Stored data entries
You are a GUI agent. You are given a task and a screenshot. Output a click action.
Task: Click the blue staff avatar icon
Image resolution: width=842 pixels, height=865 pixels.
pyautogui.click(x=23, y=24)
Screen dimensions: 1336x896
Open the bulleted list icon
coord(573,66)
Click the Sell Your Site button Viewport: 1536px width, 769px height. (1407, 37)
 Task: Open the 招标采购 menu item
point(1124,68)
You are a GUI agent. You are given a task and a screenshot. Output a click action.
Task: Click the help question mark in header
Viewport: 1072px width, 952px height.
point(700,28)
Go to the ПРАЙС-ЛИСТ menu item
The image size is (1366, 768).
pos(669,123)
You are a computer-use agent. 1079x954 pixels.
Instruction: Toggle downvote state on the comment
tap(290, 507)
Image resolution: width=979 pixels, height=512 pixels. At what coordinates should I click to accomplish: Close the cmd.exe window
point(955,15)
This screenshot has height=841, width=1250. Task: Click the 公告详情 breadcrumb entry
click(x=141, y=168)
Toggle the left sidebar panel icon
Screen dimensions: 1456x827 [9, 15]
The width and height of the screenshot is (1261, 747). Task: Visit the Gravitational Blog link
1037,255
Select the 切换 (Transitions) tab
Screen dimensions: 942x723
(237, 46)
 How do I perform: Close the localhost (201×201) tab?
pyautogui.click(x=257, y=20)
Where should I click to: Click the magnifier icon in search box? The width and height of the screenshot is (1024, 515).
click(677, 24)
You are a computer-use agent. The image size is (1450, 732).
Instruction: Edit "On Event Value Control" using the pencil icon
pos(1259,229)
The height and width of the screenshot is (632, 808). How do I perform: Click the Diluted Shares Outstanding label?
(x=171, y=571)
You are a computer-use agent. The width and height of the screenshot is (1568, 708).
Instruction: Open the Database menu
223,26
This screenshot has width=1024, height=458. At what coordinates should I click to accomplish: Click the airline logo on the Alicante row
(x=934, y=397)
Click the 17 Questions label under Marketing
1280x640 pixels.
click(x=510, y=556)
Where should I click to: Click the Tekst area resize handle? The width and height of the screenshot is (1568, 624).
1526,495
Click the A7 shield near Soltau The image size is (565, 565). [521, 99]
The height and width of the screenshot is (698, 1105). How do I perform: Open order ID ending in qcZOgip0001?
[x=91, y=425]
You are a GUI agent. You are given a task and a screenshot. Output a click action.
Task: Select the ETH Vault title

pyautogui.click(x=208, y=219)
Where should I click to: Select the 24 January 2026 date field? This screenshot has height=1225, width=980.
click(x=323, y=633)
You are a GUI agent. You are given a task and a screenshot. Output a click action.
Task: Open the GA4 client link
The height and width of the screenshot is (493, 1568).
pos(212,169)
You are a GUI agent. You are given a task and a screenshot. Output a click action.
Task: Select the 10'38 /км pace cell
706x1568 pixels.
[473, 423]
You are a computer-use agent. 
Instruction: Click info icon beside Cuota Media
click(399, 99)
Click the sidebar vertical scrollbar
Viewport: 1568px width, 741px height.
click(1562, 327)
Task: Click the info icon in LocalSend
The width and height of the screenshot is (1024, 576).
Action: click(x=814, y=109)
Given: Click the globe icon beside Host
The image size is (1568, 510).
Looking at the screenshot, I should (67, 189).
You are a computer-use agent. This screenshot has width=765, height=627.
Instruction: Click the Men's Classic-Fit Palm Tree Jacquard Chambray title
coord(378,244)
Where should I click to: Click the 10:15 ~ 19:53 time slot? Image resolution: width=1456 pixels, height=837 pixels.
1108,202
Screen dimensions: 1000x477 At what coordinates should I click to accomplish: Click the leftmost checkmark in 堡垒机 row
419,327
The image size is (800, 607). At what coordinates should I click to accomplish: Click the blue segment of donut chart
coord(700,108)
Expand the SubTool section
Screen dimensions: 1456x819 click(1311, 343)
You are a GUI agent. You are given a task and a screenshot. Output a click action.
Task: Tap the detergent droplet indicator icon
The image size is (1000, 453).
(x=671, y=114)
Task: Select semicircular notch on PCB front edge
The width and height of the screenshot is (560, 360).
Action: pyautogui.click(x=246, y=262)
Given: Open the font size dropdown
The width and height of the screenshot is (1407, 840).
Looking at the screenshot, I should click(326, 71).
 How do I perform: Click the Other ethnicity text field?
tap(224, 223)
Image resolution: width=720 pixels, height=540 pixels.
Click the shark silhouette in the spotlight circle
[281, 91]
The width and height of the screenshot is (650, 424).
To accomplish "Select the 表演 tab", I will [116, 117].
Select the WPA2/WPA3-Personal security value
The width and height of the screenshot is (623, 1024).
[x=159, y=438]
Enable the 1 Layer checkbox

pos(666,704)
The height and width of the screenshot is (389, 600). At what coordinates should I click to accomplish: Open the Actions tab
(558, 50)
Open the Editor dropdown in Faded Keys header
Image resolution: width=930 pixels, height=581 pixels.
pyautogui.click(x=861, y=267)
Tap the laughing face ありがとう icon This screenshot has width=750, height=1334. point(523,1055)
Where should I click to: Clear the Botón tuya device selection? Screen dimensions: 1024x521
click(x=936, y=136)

INSTRUCTIONS FOR THE TASK:
Work out the number of lines in the records containing the word "computer". Write only that number.

REPLY:
5